Summary of My Need
We put a large amount of files on a filesystem for analysis at a later time. We can't control how many files we're going to have, and this one box needs access to all of them.
Unchangeable Limitations
- I can't change the inode limit. It's ext4, and it's the default 4 billionish
- There will always be a lot of files. The question isn't how to reduce the number of files; it's how to circumvent the 4Bn inode limit.
- I can't use network storage. This box lives in a data center and due to the staggering amount of existing data throughput, network storage is not an option.
My Ideas
- I could mount a file as a loopback device in the location where we're placing these files.
- Pro: Simple to implement
- Con: Another layer of complexity, but a pretty thin one.
- XFS. No inode limit.
- Pro: This obviously just erases the problem.
- Con: Not sure how much flexibility I'll have in making this change to a production system.
My Question
What are some other stragies for circumventing this hard limitation? Are there other benefits/drawbacks to the approaches I've mentioned?
I would suggest that you use a network server with a filesystem designed to handle what you need. The first thing that comes to mind would be something that supports zfs (freenas and nexenta, though the free version of the latter has some limitations) or if you can afford it you can buy something like netapp.
I am less familiar with UFS available on freebsd etc., but heard that would work too.
Info we're missing...
ext4 doesn't sound like it does what you want. So don't use it...
XFS should handle your situation well. It's in the Linux kernel, but deployment depends heavily on your disk flexibility. There are also some XFS tunables that will help with your load... Out of the box, it won't run particularly well. You'll want the right filesystem creation and mount options. The rest depends on your distro, whether you're using a controller, and your particular workload.
I guess you answered your own question, the XFS option seems to be the best one (i guess you even get a performance boost). The more complex part should be, how to convert EXT3/4 into XFS?
If your storage is not a unique physical RAID VD (and you didn't make the fs directy on the BlockDevice - mkfs.ext4 /dev/sdb) then I might suggest you into partitioning your fs tree into smaller blocks and mount them accordingly, configuring your software to write to both locations simultaneosly, and splitting the writes if possible. Ex.
If splitting the writes is not possible from the application, you could create a cron which moves the files from the ext4 partition into the new XFS every n minutes
Additional options:
Create filesystems on-demand as you need them. Partition with LVM instead of attaching your filesystems directly to the MBR. You can mount a FS anywhere in your tree, so you can add a new filesystem whenever and wherever you need it. Also, LVM can span portions of multiple disks if you want, meaning physical medium boundaries are less meaningful.
Loopback FSes are not a terrible idea, but really why wouldn't you use LVM instead? All the advantages, none of the disadvantages.

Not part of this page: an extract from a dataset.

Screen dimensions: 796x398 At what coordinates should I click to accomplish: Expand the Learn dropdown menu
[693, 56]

If you're just archiving files (i.e not random-access) then saving them directly into a .tar.gz file is not a bad idea. I've also seen systems where files get "staged" temporarily to an SSD while the structure is getting built, then get dumped to a tar.gz on a spinning drive for long-term storage.

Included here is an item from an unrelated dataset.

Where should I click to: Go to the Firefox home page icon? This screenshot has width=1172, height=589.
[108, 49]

XFS is not a bad option, though it has its own difficulties as well. It's not quite as forgiving of unclean shutdowns, for example. Not that you would expect data loss, but it does sometimes require more hands-on intervention.
Of all these, automatically pushing files into .tar.gz archives is my favorite. It saves you space and inodes, and is just plain tidy. Large numbers of small files make filsystems much less performant than expected.